Paraguay has 60 percent of its land thanks to an arbitration ruling Hayes signed. Hayes doesn’t appear to have given the matter much thought — some lower official drafted the agreement, and he just signed the paper in front of him — but it was enough to enshrine his legacy in Paraguay. Plenty of Paraguayans think the one-term, oft-forgotten president is among America’s most revered leaders, behind only Lincoln, and are confused when they learn this isn’t the case.
‘Why Hasn’t Tennis Changed?’
Jesus Aparicio, like Griselda Servin, got into a car accident as a teen. It was December 12, 2004 — his 18th birthday. Jesus was a big tennis fan, by the way, and at the time, he was planning a trip to Wimbledon to see his idol Roger Federer play. The accident cut that plan short, and cut a lot else short, too, since it sent him into a coma for the next 11 years.
When he woke up, he had a lot to catch up on (there was something called the “Marvel Cinematic Universe” now, and it had completed multiple whole phases). He got around to asking about tennis, and about how he’d been planning to watch Federer all those years ago. His friends informed him Federer still played and was in fact still the number two player in the world. Jesus figured they had to be lying — and if they were lying about this, what else might they be hiding from him?
They weren’t lying, and in 2015, Jesus finally got to see Federer play. Federer lost that match, to some guy named Novak Djokovic, whom Jesus had never heard of. For those of you who don’t closely follow tennis rankings, Djokovic is currently the number one male tennis player in the world and has had that title for 379 weeks, which is more than anyone’s ever had it — Federer included.

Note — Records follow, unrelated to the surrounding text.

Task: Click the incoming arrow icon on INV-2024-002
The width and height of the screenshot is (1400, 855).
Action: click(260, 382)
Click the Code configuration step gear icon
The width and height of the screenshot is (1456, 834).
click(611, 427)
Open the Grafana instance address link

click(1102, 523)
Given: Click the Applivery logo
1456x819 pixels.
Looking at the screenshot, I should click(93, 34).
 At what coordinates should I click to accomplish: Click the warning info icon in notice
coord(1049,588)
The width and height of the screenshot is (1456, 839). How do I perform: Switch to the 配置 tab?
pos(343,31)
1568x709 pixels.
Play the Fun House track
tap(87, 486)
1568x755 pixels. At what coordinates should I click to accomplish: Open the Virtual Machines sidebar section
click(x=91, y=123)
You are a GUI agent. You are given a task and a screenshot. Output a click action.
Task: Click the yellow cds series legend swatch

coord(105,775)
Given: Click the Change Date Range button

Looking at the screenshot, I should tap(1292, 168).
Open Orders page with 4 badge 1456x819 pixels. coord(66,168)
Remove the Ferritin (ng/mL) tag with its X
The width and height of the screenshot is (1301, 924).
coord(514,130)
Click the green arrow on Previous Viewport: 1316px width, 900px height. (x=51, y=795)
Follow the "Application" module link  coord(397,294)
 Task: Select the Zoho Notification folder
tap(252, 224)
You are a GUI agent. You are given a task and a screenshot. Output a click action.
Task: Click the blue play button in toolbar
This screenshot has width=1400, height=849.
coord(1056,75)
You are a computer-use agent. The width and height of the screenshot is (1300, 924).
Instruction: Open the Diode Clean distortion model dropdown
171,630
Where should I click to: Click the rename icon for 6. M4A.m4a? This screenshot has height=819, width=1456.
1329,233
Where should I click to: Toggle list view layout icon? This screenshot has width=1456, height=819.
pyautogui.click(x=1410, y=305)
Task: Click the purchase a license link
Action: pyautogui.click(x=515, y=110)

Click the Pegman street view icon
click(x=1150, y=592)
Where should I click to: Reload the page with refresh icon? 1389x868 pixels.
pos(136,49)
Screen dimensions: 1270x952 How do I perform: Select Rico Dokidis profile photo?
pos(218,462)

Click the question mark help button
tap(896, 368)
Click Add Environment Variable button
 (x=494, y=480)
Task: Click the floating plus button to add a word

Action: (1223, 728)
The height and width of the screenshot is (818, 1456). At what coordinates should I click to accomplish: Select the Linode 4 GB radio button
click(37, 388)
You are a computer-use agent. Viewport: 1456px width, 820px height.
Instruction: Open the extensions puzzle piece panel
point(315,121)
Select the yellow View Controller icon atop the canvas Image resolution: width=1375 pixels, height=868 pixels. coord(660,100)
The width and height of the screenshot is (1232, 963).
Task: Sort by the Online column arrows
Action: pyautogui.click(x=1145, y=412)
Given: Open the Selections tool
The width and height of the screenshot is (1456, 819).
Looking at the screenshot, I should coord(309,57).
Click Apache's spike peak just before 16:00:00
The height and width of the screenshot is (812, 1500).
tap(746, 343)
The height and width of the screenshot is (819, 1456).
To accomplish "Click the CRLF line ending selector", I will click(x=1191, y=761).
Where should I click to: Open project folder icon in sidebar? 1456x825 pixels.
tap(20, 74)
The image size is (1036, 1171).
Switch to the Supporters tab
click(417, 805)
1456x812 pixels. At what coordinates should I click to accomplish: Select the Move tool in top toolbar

For this last story, we do not have one specific example of a comatose patient regaining function and then instinctively masturbating. That’s because it turns out that this is an extremely common and natural response. It’s possible that every single person on this list masturbated right before speaking, and the family who’d gathered around them just had to awkwardly avoid eye contact and pretend not to notice.
Rubbing one’s genitals is a primal act, more basic than speech. When a patient is starting to emerge from unconsciousness, they’ll perform many such primal actions, from yawning to grinding their teeth, and their loved ones will welcome these as progress. Then the patient’s hand goes crotchward, and the assembled onlookers don’t know how to respond.
They should celebrate this return of motor function, of course. “Look!” they should say, as grandma explores her body. “She’s coming back to us!” The old lady will smile, and all those around will cry with joy. They’ll lean in and lovingly squeeze her hand. Just, maybe they’ll let the nurse wash it first.